The perihelion-passage of this body occurred June 11, 1861; and its orbit has been shown by M. Kreutz of Bonn, from a very complete investigation founded on observations extending over nearly a year, to be an ellipse traversed in a period of 409 years.[1196]

Towards the end of August, 1862, a comet became visible to the naked eye high up in the northern hemisphere, with a nucleus equalling in brightness the lesser stars of the Plough and a feeble tail 20° in length. It thus occupied quite a secondary position among the members of its class. It was, nevertheless, a splendid object in comparison with a telescopic nebulosity discovered by Tempel at Marseilles, December 19, 1865. This, the sole comet of 1866, slipped past perihelion, January 11, without pomp of train or other appendages, and might have seemed hardly worth the trouble of pursuing. Fortunately, this was not the view entertained by observers and computers; since upon the knowledge acquired of the movements of these two bodies has been founded one of the most significant discoveries of modern times. The first of them is now styled the comet (1862 iii.) of the August meteors, the second (1866 i.) that of the November meteors. The steps by which this curious connection came to be ascertained were many, and were taken in succession by a number of individuals. But the final result was reached by Schiaparelli of Milan, and remains deservedly associated with his name.

The idea prevalent in the eighteenth century as to the nature of shooting stars was that they were mere aerial ignes fatui—inflammable vapours accidentally kindled in our atmosphere. But Halley had already entertained the opinion of their cosmical origin; and Chladni in 1794 formally broached the theory that space is filled with minute circulating atoms, which, drawn by the earth's attraction, and ignited by friction in its gaseous envelope, produce the luminous effects so frequently witnessed.[1197] Acting on his suggestion, Brandes and Benzenberg, two students at the University of Göttingen, began in 1798 to determine the heights of falling stars by simultaneous observations at a distance. They soon found that they move with planetary velocities in the most elevated regions of our atmosphere, and by the ascertainment of this fact laid a foundation of distinct knowledge regarding them. Some of the data collected, however, served only to perplex opinion, and even caused Chladni temporarily to renounce his.

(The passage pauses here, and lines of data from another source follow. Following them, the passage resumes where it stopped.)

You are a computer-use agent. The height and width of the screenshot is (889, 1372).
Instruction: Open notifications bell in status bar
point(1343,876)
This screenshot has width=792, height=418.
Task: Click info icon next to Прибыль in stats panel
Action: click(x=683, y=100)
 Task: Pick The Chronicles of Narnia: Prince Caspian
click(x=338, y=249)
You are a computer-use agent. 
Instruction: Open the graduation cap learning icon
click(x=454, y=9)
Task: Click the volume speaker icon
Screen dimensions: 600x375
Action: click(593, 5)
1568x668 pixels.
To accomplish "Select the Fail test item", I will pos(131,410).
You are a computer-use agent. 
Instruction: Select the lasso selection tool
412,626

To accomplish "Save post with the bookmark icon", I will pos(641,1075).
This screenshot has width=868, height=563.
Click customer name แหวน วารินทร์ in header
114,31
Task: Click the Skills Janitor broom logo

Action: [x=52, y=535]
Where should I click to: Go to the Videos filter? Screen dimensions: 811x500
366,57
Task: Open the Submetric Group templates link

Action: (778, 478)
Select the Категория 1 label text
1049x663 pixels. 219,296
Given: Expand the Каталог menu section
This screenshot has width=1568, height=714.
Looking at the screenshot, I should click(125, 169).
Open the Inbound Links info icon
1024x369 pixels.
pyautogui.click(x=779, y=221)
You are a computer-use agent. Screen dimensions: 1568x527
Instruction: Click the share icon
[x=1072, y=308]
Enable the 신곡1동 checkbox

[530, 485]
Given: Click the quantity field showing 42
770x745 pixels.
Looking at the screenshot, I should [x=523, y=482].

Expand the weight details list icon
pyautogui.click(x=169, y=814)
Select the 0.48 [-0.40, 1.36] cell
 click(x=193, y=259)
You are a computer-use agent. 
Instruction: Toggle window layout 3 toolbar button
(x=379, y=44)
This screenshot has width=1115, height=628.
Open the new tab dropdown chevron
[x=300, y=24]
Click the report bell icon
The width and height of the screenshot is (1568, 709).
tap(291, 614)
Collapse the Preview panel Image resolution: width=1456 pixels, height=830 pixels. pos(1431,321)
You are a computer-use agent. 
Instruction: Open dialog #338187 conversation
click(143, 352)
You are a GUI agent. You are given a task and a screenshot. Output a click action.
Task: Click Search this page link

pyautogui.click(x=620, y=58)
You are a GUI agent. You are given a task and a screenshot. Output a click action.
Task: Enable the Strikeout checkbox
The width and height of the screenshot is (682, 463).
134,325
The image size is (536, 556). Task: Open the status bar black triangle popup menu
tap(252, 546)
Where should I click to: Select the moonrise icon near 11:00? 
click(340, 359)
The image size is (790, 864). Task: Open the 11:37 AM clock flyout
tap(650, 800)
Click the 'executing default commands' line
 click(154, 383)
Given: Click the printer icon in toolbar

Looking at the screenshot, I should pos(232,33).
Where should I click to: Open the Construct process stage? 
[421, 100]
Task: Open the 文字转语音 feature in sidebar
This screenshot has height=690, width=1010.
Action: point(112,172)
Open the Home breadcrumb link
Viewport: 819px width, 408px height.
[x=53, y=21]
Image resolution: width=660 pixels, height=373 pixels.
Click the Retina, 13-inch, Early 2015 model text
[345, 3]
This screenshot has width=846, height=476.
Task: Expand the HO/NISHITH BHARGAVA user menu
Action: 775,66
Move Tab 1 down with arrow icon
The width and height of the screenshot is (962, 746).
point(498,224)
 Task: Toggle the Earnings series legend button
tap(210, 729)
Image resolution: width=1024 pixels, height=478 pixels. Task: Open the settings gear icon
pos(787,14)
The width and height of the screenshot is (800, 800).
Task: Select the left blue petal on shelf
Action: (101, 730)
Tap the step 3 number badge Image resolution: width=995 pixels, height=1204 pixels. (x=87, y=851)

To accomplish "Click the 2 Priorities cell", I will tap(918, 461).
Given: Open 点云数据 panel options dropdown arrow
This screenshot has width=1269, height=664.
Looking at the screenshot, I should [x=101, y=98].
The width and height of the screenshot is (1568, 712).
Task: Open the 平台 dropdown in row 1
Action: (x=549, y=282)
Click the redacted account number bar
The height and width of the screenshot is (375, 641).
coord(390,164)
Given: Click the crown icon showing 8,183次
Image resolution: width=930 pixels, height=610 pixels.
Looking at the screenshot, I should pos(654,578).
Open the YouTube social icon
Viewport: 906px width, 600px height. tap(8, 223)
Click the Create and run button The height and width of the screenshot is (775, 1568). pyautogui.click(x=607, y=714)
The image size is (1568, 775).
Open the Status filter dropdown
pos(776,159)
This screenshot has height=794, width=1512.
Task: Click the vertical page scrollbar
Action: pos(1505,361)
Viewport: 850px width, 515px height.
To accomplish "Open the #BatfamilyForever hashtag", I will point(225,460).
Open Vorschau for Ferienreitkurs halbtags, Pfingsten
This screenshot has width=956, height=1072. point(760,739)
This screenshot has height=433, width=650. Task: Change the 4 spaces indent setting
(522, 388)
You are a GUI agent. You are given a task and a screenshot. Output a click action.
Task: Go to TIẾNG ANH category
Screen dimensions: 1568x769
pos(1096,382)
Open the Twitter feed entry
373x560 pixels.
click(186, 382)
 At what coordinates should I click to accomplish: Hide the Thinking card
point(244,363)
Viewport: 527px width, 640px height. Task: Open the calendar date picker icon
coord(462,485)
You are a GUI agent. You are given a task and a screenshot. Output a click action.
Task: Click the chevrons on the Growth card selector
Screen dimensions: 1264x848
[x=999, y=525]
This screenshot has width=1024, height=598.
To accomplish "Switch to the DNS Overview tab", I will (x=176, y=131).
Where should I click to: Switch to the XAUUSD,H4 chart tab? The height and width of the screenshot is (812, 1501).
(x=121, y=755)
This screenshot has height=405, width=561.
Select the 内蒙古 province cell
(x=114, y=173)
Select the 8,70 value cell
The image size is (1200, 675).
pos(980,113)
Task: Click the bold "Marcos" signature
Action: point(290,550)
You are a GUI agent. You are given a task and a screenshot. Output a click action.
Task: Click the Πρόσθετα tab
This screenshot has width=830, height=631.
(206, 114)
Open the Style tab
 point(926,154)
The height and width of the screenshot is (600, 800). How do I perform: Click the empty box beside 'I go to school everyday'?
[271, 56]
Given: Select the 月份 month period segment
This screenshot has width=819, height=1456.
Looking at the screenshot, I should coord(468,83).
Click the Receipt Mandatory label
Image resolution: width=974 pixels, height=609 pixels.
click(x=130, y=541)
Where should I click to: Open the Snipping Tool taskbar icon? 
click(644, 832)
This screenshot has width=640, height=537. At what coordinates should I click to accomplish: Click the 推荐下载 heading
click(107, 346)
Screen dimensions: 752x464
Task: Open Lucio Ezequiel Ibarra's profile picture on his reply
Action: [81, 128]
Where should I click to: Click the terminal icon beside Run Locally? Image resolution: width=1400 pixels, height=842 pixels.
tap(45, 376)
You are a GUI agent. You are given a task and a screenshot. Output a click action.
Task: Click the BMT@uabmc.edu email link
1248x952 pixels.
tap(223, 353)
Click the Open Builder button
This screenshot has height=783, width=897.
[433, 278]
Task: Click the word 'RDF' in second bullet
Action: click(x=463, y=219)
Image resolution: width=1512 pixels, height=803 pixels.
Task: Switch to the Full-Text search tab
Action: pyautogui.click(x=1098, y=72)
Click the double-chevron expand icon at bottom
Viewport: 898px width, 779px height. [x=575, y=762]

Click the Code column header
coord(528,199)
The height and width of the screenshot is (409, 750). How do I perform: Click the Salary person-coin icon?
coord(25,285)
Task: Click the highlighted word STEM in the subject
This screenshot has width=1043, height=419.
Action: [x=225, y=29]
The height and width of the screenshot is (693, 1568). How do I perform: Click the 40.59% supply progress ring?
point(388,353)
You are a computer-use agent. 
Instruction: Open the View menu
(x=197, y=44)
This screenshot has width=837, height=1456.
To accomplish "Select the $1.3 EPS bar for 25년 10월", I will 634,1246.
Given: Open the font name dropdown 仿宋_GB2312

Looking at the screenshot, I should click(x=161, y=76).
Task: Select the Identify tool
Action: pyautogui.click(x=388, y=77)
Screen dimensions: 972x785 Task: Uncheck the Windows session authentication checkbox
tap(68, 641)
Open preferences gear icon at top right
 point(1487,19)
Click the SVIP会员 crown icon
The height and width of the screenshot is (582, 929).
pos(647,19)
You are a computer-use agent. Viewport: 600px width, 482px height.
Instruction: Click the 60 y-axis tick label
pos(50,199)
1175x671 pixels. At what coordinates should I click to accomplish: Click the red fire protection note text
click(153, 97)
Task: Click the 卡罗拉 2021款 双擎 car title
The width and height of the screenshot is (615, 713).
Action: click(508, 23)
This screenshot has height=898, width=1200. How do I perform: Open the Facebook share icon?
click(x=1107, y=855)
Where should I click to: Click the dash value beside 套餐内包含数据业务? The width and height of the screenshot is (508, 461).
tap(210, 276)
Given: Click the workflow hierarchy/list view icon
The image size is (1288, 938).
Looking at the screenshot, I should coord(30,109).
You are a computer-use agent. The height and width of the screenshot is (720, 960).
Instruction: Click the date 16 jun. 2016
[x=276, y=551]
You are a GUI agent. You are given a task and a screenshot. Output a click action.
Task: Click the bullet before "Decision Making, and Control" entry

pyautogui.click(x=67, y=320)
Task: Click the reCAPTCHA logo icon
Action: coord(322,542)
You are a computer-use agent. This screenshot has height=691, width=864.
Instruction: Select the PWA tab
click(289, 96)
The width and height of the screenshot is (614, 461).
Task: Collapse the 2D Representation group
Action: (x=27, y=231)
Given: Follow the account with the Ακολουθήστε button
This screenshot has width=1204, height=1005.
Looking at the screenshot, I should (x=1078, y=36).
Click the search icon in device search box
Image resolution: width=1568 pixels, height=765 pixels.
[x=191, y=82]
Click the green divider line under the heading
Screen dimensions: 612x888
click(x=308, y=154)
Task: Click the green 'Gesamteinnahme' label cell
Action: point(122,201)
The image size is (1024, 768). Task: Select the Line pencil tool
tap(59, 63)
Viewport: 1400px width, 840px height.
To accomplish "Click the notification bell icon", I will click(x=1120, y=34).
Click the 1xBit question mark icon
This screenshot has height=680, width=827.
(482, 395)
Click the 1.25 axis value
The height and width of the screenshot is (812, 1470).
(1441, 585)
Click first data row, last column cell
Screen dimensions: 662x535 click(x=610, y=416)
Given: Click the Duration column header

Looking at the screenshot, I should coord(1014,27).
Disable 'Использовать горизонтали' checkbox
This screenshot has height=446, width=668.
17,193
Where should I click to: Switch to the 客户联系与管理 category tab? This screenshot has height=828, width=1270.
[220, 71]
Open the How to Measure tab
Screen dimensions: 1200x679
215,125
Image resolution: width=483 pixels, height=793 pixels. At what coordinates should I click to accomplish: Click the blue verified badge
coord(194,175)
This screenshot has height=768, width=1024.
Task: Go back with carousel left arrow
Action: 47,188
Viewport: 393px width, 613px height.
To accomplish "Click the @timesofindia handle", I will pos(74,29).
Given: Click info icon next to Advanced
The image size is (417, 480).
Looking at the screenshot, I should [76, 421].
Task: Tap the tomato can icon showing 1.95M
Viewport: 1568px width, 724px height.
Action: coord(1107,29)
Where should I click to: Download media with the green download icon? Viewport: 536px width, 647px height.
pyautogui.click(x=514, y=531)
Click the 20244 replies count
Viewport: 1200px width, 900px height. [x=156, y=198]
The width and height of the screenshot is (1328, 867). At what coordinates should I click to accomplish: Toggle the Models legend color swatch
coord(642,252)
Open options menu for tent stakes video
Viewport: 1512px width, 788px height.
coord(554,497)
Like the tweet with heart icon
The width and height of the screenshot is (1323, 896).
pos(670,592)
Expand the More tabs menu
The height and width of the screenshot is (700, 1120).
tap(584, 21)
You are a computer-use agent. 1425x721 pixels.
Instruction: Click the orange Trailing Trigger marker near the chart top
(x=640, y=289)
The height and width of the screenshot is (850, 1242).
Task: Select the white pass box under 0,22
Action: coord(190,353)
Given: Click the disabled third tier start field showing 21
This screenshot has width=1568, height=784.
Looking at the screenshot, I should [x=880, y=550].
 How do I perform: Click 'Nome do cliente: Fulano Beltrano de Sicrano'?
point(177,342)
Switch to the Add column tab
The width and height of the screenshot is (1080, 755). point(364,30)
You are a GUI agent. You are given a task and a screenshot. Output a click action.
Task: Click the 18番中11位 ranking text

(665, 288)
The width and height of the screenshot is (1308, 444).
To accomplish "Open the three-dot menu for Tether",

Many high authorities, headed by Laplace in 1802, declared for the lunar-volcanic origin of meteorites; but thought on the subject was turbid, and inquiry seemed only to stir up the mud of ignorance. It needed one of those amazing spectacles, at which man assists, no longer in abject terror for his own frail fortunes, but with keen curiosity and the vivid expectation of new knowledge, to bring about a clarification.

On the night of November 12-13, 1833, a tempest of falling stars broke over the earth. North America bore the brunt of its pelting. From the Gulf of Mexico to Halifax, until daylight with some difficulty put an end to the display, the sky was scored in every direction with shining tracks and illuminated with majestic fireballs. At Boston the frequency of meteors was estimated to be about half that of flakes of snow in an average snowstorm. Their numbers, while the first fury of their coming lasted, were quite beyond counting; but as it waned, a reckoning was attempted, from which it was computed, on the basis of that much diminished rate, that 240,000 must have been visible during the nine hours they continued to fall.[1198]